Reproduce word for word the part of the forum discussion about home carers that begins at the words "I think it depends" and stops after the words "and getting UTI's.".
── Extract provided ──
The tea and juice preparation could be cultural - most of DPs carers are not UK born so I believe we are the only nationality that can make a decent cup of tea ( I hope that doesn’t sound racist it isn’t meant to be at all).

I hope you manage to get a break this weekend.

Choconuttolata · 04/12/2025 11:32

I think it depends on the agency and the time allocated for the carer to complete all the tasks. My DF carers (paid not through SS) will fry or poach an egg, make toast or fried bread and warm soup on the hob as well as use the microwave. My Dad is pretty vocal (verging on rude, DH has told him off about how he speaks to the carers before) when they don't make stuff how he likes it.

@Dormit can your Mum tell them how she likes her cuppa and squash? Or do you think you need to spell it out and leave instructions for that too with a picture of a cup of tea with the right shade as an example? It isn't good that she isn't drinking and getting UTI's.

@countrygirl99 glad to hear about your DH's libre, hopefully that will help him manage his sugars better.
───
── Recorded data ──
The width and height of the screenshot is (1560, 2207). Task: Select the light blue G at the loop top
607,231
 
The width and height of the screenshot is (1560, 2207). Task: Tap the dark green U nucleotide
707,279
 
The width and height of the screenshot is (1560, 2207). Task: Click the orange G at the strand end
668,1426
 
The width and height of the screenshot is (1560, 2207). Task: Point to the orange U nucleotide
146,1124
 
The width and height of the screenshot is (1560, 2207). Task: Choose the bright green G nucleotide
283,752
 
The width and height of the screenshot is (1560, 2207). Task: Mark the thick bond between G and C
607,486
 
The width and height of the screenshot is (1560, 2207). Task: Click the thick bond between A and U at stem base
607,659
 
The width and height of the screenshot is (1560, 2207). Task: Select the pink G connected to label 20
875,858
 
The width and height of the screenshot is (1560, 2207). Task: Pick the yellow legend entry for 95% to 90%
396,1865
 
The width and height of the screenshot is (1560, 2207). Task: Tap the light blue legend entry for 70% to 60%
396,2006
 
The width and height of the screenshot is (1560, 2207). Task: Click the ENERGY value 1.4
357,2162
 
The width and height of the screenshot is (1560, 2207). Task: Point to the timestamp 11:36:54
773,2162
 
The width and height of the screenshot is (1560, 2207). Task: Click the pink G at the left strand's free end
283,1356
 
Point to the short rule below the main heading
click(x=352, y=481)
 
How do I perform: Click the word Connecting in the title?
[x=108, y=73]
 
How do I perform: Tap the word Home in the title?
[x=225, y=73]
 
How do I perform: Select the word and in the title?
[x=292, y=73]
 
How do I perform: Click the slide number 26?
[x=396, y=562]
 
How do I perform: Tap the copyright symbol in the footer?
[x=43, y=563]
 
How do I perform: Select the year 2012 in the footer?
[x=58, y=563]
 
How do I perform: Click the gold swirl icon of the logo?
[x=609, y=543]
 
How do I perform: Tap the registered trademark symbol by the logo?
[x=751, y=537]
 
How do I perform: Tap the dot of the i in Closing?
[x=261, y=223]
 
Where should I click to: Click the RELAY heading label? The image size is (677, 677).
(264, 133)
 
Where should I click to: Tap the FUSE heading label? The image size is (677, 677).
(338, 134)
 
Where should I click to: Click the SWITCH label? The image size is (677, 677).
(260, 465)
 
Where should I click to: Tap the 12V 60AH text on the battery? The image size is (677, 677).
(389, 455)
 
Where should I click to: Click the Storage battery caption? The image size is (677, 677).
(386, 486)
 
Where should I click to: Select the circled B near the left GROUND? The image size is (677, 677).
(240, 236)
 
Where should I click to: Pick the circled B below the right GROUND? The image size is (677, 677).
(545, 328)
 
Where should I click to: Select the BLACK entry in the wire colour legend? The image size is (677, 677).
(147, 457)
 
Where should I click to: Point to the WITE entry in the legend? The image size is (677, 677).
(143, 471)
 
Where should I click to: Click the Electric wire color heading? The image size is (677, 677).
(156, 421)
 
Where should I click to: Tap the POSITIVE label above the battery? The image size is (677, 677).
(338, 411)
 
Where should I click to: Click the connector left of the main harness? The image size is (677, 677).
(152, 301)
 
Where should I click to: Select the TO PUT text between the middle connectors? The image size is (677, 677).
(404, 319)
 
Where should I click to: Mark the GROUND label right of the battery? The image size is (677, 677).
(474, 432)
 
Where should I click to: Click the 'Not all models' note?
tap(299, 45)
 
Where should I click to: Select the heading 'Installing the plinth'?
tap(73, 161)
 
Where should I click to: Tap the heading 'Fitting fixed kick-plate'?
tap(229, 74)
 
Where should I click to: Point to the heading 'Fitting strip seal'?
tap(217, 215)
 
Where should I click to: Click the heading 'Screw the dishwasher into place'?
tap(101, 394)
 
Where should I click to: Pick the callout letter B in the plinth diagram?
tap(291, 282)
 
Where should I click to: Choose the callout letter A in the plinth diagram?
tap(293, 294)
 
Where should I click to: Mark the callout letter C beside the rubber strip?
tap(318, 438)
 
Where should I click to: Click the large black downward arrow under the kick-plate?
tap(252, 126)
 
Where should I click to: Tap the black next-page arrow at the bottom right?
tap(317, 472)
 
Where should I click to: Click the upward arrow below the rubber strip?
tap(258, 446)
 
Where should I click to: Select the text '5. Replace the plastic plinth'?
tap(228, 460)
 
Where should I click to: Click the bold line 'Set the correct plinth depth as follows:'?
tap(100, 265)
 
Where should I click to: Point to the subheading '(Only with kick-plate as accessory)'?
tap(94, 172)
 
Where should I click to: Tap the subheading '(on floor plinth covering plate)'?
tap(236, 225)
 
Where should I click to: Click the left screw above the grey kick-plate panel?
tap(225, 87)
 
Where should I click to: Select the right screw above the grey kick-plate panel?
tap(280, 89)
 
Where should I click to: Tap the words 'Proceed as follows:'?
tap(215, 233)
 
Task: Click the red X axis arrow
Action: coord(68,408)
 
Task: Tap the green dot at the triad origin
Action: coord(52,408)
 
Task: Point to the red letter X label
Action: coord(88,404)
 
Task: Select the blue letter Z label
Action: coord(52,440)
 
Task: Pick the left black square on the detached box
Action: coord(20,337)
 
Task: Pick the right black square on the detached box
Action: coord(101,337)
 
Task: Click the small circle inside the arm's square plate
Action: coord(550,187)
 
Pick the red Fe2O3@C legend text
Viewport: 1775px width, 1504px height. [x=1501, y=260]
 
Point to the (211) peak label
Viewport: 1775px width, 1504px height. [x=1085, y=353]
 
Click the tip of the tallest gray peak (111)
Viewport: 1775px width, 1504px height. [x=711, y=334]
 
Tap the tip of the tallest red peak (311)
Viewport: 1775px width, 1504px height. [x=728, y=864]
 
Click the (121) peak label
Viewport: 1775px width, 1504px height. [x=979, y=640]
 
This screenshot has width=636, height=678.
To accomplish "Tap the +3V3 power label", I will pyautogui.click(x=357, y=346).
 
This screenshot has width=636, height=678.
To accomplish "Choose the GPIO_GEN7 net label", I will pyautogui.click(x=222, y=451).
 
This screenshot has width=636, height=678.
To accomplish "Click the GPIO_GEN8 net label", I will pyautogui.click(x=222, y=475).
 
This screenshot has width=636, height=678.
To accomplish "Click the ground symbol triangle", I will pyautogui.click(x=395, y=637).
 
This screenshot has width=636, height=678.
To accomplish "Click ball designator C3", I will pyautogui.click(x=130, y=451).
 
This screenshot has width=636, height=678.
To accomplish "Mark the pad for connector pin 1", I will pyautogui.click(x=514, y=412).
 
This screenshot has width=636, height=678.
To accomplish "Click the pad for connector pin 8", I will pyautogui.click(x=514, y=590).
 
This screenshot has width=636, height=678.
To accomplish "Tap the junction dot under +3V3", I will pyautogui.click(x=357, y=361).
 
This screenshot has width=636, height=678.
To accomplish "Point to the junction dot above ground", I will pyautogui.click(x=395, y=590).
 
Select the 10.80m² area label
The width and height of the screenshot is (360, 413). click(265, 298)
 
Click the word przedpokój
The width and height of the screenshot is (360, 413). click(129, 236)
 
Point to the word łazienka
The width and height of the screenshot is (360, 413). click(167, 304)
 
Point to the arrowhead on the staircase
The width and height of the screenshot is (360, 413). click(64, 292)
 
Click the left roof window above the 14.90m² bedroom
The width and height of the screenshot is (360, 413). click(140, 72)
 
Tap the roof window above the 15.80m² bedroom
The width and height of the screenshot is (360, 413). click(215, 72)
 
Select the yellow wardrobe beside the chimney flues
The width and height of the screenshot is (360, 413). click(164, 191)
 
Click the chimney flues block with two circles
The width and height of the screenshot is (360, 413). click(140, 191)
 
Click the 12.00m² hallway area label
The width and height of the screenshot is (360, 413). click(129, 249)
───
> _Answer for the task_
I think it depends on the agency and the time allocated for the carer to complete all the tasks. My DF carers (paid not through SS) will fry or poach an egg, make toast or fried bread and warm soup on the hob as well as use the microwave. My Dad is pretty vocal (verging on rude, DH has told him off about how he speaks to the carers before) when they don't make stuff how he likes it.

@Dormit can your Mum tell them how she likes her cuppa and squash? Or do you think you need to spell it out and leave instructions for that too with a picture of a cup of tea with the right shade as an example? It isn't good that she isn't drinking and getting UTI's.